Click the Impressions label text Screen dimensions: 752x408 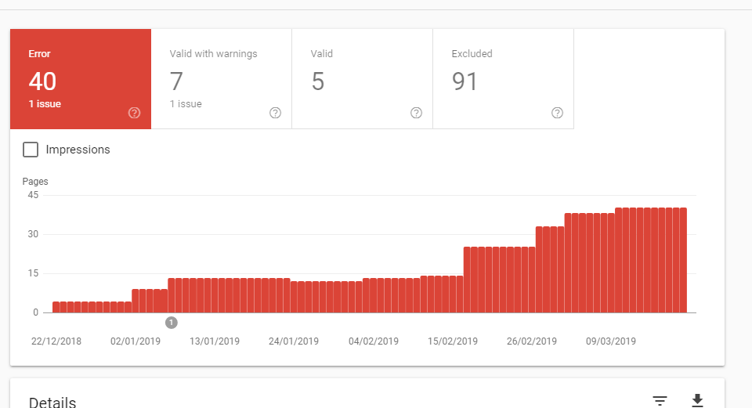78,150
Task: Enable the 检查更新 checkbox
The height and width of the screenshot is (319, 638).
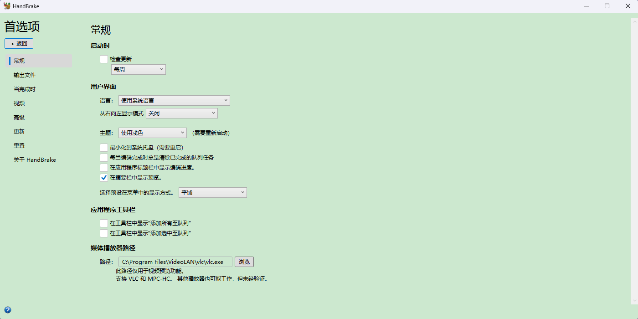Action: click(104, 59)
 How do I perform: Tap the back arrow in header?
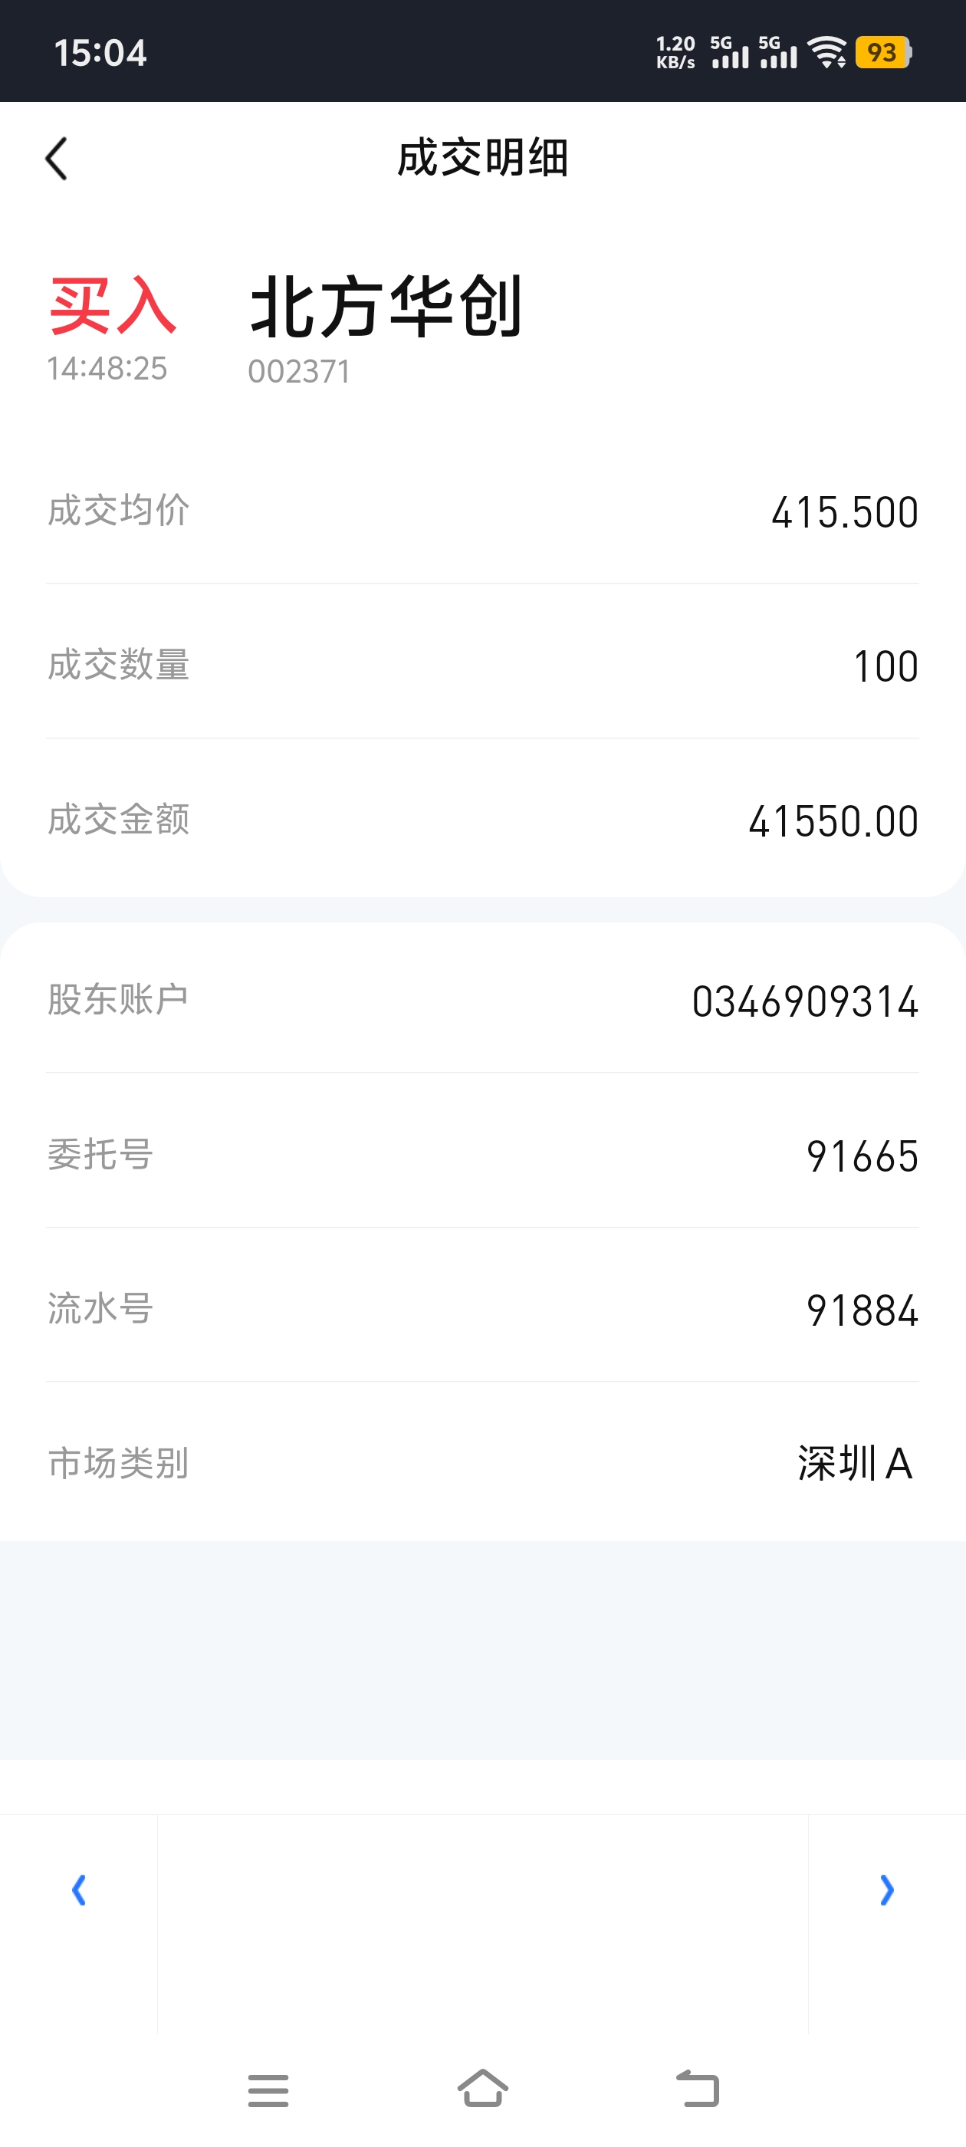(56, 158)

§

* [Work instructions]
Rewrite the lines from the one containing "Task: Enable the 检查更新 checkbox" through the last line, both included, with the requests kept as they are. Multiply each coordinate in the answers by 0.85, round to whole numbers with halves going up, and leave out the pictures.

* [Final result]
Task: Enable the 检查更新 checkbox
The height and width of the screenshot is (319, 638).
Action: click(88, 50)
 How do I perform: Tap the back arrow in header?
(48, 134)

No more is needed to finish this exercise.